How do people know that they are having problems adjusting to the new culture? Typical "symptoms" include the following:
1. Homesickness
2. Inability to work well
3. Too much eating, drinking, or sleeping
4. Anger toward the members of the new culture
5. 'Glorifying the native culture and emphasizing the negative in the new
culture
6. Withdrawal and avoidance of contact with people from the new culture
7. Lack of ability to deal with even small problems.
To a certain extent, all of these reactions are normal, and, in a healthy adjustment, should be relatively short-term. When these responses last a long time or become exaggerated, the person may find it difficult to function on a daily basis. The above list is not complete. The reader can probably think of more "symptoms."
One of the most important things a newcomer can do to facilitate adjustment is to try to develop social relationships with people from one's own country, with other newcomers, and with members of the new culture. It is essential to try to develop a group of people with whom one can share new experiences. This is perhaps one of the fastest ways to begin to feel more at ease in another country.
Sometimes newcomers are eager to integrate and choose to give up their own culture. (Some people refer to this as "going native.") Others are fearful of cultural change and cling even more strongly to their own cultural traditions. Both giving up one's own culture and clinging to one's traditions may be extreme behavior. Studies on cross-cultural adjustment suggest that maintaining a balance between two cultural patterns of behavior and beliefs can be helpful in the long term.

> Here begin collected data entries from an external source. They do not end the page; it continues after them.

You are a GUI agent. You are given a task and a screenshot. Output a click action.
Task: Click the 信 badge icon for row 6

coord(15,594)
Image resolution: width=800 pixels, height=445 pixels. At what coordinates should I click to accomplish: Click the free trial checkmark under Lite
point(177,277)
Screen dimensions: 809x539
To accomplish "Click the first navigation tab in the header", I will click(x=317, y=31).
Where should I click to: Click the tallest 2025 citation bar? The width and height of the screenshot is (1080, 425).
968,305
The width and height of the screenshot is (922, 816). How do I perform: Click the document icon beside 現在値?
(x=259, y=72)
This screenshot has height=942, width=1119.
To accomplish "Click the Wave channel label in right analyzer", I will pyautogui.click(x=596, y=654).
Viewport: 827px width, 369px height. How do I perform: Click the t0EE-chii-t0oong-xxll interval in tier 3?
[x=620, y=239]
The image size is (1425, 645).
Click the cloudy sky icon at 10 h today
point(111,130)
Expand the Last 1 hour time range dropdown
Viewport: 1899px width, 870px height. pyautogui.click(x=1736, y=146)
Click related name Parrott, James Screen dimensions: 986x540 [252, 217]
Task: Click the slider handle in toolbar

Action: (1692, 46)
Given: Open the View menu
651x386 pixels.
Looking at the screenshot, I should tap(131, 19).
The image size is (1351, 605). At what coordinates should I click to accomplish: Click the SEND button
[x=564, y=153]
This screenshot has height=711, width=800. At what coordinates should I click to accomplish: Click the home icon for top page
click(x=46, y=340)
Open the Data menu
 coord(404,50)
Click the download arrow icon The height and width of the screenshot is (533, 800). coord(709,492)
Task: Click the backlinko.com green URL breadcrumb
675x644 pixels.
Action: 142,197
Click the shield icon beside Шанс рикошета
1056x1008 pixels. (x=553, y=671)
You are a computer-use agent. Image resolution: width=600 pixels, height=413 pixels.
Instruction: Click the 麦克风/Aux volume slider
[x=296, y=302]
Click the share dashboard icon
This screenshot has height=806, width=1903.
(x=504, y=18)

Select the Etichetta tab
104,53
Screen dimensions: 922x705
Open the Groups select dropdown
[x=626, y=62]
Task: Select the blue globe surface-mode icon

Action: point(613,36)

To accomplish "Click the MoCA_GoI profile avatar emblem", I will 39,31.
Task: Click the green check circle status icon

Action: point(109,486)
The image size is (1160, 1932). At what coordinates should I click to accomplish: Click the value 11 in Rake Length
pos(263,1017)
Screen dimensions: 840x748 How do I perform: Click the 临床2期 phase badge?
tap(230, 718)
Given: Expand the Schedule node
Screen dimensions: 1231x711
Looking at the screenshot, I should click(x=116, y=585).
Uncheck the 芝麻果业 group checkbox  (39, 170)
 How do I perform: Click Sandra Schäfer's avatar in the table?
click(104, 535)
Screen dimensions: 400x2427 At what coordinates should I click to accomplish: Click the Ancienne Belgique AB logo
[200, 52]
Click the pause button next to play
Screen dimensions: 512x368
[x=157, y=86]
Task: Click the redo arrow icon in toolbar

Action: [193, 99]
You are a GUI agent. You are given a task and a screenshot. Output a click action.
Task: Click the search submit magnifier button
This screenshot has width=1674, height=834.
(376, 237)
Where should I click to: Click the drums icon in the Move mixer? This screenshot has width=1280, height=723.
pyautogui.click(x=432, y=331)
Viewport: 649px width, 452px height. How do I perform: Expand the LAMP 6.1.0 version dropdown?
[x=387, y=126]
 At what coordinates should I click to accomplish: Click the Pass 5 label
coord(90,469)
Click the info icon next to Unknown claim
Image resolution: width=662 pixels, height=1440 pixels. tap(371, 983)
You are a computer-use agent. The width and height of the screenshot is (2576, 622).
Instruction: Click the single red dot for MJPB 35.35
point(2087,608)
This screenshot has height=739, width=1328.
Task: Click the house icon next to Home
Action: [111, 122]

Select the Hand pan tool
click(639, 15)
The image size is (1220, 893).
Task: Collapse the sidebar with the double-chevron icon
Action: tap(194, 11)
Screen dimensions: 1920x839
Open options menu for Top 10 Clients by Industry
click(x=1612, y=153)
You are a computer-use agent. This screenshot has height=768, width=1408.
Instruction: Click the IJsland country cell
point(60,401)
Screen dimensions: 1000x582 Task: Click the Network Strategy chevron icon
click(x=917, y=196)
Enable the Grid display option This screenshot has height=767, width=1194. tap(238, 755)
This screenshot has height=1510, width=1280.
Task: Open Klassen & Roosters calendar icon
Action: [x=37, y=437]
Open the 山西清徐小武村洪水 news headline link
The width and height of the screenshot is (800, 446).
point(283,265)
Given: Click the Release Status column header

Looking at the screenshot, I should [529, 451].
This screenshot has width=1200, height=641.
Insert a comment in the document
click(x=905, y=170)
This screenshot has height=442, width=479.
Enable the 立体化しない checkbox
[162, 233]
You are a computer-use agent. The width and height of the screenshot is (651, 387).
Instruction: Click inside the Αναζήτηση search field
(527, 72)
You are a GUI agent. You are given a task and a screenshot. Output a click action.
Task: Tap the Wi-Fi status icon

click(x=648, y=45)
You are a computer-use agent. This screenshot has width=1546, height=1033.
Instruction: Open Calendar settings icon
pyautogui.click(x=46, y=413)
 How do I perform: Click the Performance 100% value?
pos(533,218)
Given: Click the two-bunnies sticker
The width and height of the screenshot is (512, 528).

If newcomers try to become aware of cultural differences and make some modifications without attempting to change their basic personality, they will probably adjust fairly well to the new society. Especially in the United States, where there is already so much diversity, the newcomer doesn't need to become a “carbon copy” of an American in order to be a part of the society. Newcomers can retain their individuality while becoming aware of differences. And, of course, some changes will have to be made. Feeling like a "fish out of water" shouldn't last
forever.
Cultural Re-entry Adjustment
A cultural readjustment process occurs when visitors return to their native countries, although the stages are usually shorter and less intense than those of adjustment to a new culture. The following W-shaped diagram illustrates reactions and emotions experienced when people leave a foreign country and return to their own.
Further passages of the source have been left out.